'''
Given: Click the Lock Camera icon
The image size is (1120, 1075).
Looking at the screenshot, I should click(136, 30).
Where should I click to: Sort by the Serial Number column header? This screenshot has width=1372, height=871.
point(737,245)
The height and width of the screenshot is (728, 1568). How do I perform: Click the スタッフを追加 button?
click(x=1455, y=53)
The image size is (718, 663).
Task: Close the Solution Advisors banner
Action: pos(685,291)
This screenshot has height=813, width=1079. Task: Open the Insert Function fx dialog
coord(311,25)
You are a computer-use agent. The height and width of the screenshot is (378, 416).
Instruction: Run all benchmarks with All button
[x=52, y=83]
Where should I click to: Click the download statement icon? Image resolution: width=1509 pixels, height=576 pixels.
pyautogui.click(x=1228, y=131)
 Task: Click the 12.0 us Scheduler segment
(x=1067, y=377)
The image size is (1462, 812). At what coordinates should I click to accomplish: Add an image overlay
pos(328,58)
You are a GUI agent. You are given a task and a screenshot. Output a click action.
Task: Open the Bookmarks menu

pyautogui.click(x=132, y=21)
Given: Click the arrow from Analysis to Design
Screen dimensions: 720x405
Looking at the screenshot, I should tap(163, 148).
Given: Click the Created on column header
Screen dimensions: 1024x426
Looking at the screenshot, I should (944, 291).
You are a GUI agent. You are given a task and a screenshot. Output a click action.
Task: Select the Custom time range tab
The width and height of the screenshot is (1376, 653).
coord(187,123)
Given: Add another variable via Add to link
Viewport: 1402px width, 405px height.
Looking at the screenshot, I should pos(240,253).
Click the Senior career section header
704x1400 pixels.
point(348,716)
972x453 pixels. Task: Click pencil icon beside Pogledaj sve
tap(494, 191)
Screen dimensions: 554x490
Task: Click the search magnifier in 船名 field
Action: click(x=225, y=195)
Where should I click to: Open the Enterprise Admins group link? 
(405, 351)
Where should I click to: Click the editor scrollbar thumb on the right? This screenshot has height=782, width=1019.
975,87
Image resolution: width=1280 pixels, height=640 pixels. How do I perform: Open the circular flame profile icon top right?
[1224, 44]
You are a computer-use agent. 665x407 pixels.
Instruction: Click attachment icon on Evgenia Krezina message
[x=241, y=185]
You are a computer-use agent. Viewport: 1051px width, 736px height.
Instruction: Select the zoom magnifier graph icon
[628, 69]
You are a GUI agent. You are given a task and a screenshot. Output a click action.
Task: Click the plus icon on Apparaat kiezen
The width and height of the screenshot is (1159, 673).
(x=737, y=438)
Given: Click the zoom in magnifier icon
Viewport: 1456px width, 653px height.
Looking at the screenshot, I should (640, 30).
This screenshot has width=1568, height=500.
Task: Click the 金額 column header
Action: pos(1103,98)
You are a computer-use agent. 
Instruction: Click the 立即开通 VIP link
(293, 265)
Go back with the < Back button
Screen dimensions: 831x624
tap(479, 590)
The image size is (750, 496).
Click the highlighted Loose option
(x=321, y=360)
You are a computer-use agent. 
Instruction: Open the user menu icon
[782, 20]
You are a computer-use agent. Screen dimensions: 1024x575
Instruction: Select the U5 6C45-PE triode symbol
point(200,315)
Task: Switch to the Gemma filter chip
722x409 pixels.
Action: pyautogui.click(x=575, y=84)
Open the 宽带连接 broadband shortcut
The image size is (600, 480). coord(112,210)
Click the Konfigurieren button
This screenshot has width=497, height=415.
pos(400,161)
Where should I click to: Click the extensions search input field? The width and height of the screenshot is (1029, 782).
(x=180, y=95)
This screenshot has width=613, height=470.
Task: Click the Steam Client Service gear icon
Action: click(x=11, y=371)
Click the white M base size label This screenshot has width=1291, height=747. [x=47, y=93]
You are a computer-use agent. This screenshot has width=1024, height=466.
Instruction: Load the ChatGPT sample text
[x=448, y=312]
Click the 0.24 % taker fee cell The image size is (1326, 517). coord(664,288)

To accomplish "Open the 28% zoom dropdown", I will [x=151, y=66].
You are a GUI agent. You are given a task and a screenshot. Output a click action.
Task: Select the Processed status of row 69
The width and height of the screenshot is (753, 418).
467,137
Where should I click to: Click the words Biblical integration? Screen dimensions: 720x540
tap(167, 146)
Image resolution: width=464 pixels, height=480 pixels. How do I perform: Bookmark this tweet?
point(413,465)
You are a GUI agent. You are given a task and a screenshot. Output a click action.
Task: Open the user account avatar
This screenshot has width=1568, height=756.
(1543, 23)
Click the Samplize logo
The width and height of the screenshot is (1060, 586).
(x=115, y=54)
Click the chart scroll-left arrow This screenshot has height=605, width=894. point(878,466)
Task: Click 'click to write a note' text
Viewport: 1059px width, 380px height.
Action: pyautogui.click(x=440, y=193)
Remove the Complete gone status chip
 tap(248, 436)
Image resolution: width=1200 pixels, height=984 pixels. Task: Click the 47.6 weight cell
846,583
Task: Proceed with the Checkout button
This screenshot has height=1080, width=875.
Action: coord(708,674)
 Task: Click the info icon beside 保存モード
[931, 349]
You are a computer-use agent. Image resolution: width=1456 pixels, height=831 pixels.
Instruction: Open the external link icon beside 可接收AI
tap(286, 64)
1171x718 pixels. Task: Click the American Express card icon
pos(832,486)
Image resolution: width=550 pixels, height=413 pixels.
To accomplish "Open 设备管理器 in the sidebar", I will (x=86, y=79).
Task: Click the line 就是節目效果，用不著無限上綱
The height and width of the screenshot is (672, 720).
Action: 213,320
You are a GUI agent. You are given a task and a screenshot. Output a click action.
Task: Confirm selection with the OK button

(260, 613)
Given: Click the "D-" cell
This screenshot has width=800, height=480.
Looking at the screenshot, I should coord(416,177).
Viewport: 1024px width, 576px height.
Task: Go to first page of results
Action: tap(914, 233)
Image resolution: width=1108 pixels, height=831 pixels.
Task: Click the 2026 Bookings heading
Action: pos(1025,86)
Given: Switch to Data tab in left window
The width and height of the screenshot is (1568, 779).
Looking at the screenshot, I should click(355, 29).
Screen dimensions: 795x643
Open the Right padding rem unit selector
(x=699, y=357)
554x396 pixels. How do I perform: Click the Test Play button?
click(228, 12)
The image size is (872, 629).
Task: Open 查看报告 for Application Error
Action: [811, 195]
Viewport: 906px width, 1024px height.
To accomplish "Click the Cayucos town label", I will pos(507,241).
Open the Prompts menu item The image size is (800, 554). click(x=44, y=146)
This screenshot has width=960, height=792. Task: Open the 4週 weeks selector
'''
- _AIM OF THE TASK_: Repeat all of the data exactly as given.

- _WORKED SOLUTION_:
Given: Click the Lock Camera icon
The image size is (1120, 1075).
Looking at the screenshot, I should click(136, 30).
Where should I click to: Sort by the Serial Number column header? This screenshot has width=1372, height=871.
point(737,245)
The height and width of the screenshot is (728, 1568). How do I perform: Click the スタッフを追加 button?
click(x=1455, y=53)
The image size is (718, 663).
Task: Close the Solution Advisors banner
Action: pos(685,291)
This screenshot has height=813, width=1079. Task: Open the Insert Function fx dialog
coord(311,25)
You are a computer-use agent. The height and width of the screenshot is (378, 416).
Instruction: Run all benchmarks with All button
[x=52, y=83]
Where should I click to: Click the download statement icon? Image resolution: width=1509 pixels, height=576 pixels.
pyautogui.click(x=1228, y=131)
 Task: Click the 12.0 us Scheduler segment
(x=1067, y=377)
The image size is (1462, 812). At what coordinates should I click to accomplish: Add an image overlay
pos(328,58)
You are a GUI agent. You are given a task and a screenshot. Output a click action.
Task: Open the Bookmarks menu

pyautogui.click(x=132, y=21)
Given: Click the arrow from Analysis to Design
Screen dimensions: 720x405
Looking at the screenshot, I should tap(163, 148).
Given: Click the Created on column header
Screen dimensions: 1024x426
Looking at the screenshot, I should (944, 291).
You are a GUI agent. You are given a task and a screenshot. Output a click action.
Task: Select the Custom time range tab
The width and height of the screenshot is (1376, 653).
coord(187,123)
Given: Add another variable via Add to link
Viewport: 1402px width, 405px height.
Looking at the screenshot, I should pos(240,253).
Click the Senior career section header
704x1400 pixels.
point(348,716)
972x453 pixels. Task: Click pencil icon beside Pogledaj sve
tap(494, 191)
Screen dimensions: 554x490
Task: Click the search magnifier in 船名 field
Action: click(x=225, y=195)
Where should I click to: Open the Enterprise Admins group link? 
(405, 351)
Where should I click to: Click the editor scrollbar thumb on the right? This screenshot has height=782, width=1019.
975,87
Image resolution: width=1280 pixels, height=640 pixels. How do I perform: Open the circular flame profile icon top right?
[1224, 44]
You are a computer-use agent. 665x407 pixels.
Instruction: Click attachment icon on Evgenia Krezina message
[x=241, y=185]
You are a computer-use agent. Viewport: 1051px width, 736px height.
Instruction: Select the zoom magnifier graph icon
[628, 69]
You are a GUI agent. You are given a task and a screenshot. Output a click action.
Task: Click the plus icon on Apparaat kiezen
The width and height of the screenshot is (1159, 673).
(x=737, y=438)
Given: Click the zoom in magnifier icon
Viewport: 1456px width, 653px height.
Looking at the screenshot, I should (640, 30).
This screenshot has width=1568, height=500.
Task: Click the 金額 column header
Action: pos(1103,98)
You are a computer-use agent. 
Instruction: Click the 立即开通 VIP link
(293, 265)
Go back with the < Back button
Screen dimensions: 831x624
tap(479, 590)
The image size is (750, 496).
Click the highlighted Loose option
(x=321, y=360)
You are a computer-use agent. 
Instruction: Open the user menu icon
[782, 20]
You are a computer-use agent. Screen dimensions: 1024x575
Instruction: Select the U5 6C45-PE triode symbol
point(200,315)
Task: Switch to the Gemma filter chip
722x409 pixels.
Action: pyautogui.click(x=575, y=84)
Open the 宽带连接 broadband shortcut
The image size is (600, 480). coord(112,210)
Click the Konfigurieren button
This screenshot has width=497, height=415.
pos(400,161)
Where should I click to: Click the extensions search input field? The width and height of the screenshot is (1029, 782).
(x=180, y=95)
This screenshot has width=613, height=470.
Task: Click the Steam Client Service gear icon
Action: click(x=11, y=371)
Click the white M base size label This screenshot has width=1291, height=747. [x=47, y=93]
You are a computer-use agent. This screenshot has width=1024, height=466.
Instruction: Load the ChatGPT sample text
[x=448, y=312]
Click the 0.24 % taker fee cell The image size is (1326, 517). coord(664,288)

To accomplish "Open the 28% zoom dropdown", I will [x=151, y=66].
You are a GUI agent. You are given a task and a screenshot. Output a click action.
Task: Select the Processed status of row 69
The width and height of the screenshot is (753, 418).
467,137
Where should I click to: Click the words Biblical integration? Screen dimensions: 720x540
tap(167, 146)
Image resolution: width=464 pixels, height=480 pixels. How do I perform: Bookmark this tweet?
point(413,465)
You are a GUI agent. You are given a task and a screenshot. Output a click action.
Task: Open the user account avatar
This screenshot has width=1568, height=756.
(1543, 23)
Click the Samplize logo
The width and height of the screenshot is (1060, 586).
(x=115, y=54)
Click the chart scroll-left arrow This screenshot has height=605, width=894. point(878,466)
Task: Click 'click to write a note' text
Viewport: 1059px width, 380px height.
Action: pyautogui.click(x=440, y=193)
Remove the Complete gone status chip
 tap(248, 436)
Image resolution: width=1200 pixels, height=984 pixels. Task: Click the 47.6 weight cell
846,583
Task: Proceed with the Checkout button
This screenshot has height=1080, width=875.
Action: coord(708,674)
 Task: Click the info icon beside 保存モード
[931, 349]
You are a computer-use agent. Image resolution: width=1456 pixels, height=831 pixels.
Instruction: Open the external link icon beside 可接收AI
tap(286, 64)
1171x718 pixels. Task: Click the American Express card icon
pos(832,486)
Image resolution: width=550 pixels, height=413 pixels.
To accomplish "Open 设备管理器 in the sidebar", I will (x=86, y=79).
Task: Click the line 就是節目效果，用不著無限上綱
The height and width of the screenshot is (672, 720).
Action: 213,320
You are a GUI agent. You are given a task and a screenshot. Output a click action.
Task: Confirm selection with the OK button

(260, 613)
Given: Click the "D-" cell
This screenshot has width=800, height=480.
Looking at the screenshot, I should coord(416,177).
Viewport: 1024px width, 576px height.
Task: Go to first page of results
Action: tap(914, 233)
Image resolution: width=1108 pixels, height=831 pixels.
Task: Click the 2026 Bookings heading
Action: pos(1025,86)
Given: Switch to Data tab in left window
The width and height of the screenshot is (1568, 779).
Looking at the screenshot, I should click(355, 29).
Screen dimensions: 795x643
Open the Right padding rem unit selector
(x=699, y=357)
554x396 pixels. How do I perform: Click the Test Play button?
click(228, 12)
The image size is (872, 629).
Task: Open 查看报告 for Application Error
Action: [811, 195]
Viewport: 906px width, 1024px height.
To accomplish "Click the Cayucos town label", I will pos(507,241).
Open the Prompts menu item The image size is (800, 554). click(x=44, y=146)
This screenshot has width=960, height=792. Task: Open the 4週 weeks selector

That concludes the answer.